D’autre part, aux termes de l’article L. 412-5 du même code : « La circonstance que la présence d’un étranger en France constitue une menace pour l’ordre public fait obstacle à la délivrance et au renouvellement de la carte de séjour temporaire, de la carte de séjour pluriannuelle et de l’autorisation provisoire de séjour prévue aux articles L. 425-4 ou L. 425-10 ainsi qu’à la délivrance de la carte de résident et de la carte de résident portant la mention « résident de longue durée-UE » ».
4.
Il ressort des pièces du dossier soumis au juge du fond que, pour refuser à M. B… la délivrance d’un titre de séjour, le préfet de police a estimé, en se fondant sur les dispositions de l’article L. 412-5 du code de l’entrée et du séjour des étrangers et du droit d’asile, que la présence en France de l’intéressé constituait une menace pour l’ordre public.
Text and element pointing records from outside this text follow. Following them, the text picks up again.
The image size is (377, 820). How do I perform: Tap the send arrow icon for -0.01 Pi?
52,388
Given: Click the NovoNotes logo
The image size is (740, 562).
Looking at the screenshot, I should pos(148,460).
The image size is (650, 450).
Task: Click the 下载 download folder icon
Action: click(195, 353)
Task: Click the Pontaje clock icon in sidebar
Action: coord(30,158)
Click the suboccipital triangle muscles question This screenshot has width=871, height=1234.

Il résulte cependant de ce qui a été dit au point 2 que ces dispositions ne sont pas applicables aux demandes de cartes de séjour temporaire et pluriannuelles formées par les citoyens de l’Union européenne et les membres de leur famille. Si le requérant n’invoquait pas, à l’appui de sa requête, la méconnaissance par le préfet du champ d’application de ces dispositions, il appartenait à la cour de relever ce moyen d’office après en avoir informé les parties. En s’abstenant de le faire et en rejetant la requête dont elle était saisie, la cour a entaché son arrêt d’une erreur de droit. Par suite, sans qu’il soit besoin de se prononcer sur les autres moyens soulevés, son arrêt doit être annulé.
5.
Il y a lieu, dans les circonstances de l’espèce, de mettre à la charge de l’Etat la somme de 3 000 euros à verser à M. B… au titre de l’article L. 761-1 du code de justice administrative.
D E C I D E :
--------------
Article 1er : L’arrêt du 19 novembre 2024 de la cour administrative d’appel de Paris est annulé.
Article 2 : L’affaire est renvoyée à la cour administrative d’appel de Paris.
Article 4 : L’Etat versera à M. B… une somme de 3 000 euros au titre de l’article L. 761-1 du code de justice administrative.
Article 5 : La présente décision sera notifiée à M. A… B… et au ministre de l’intérieur.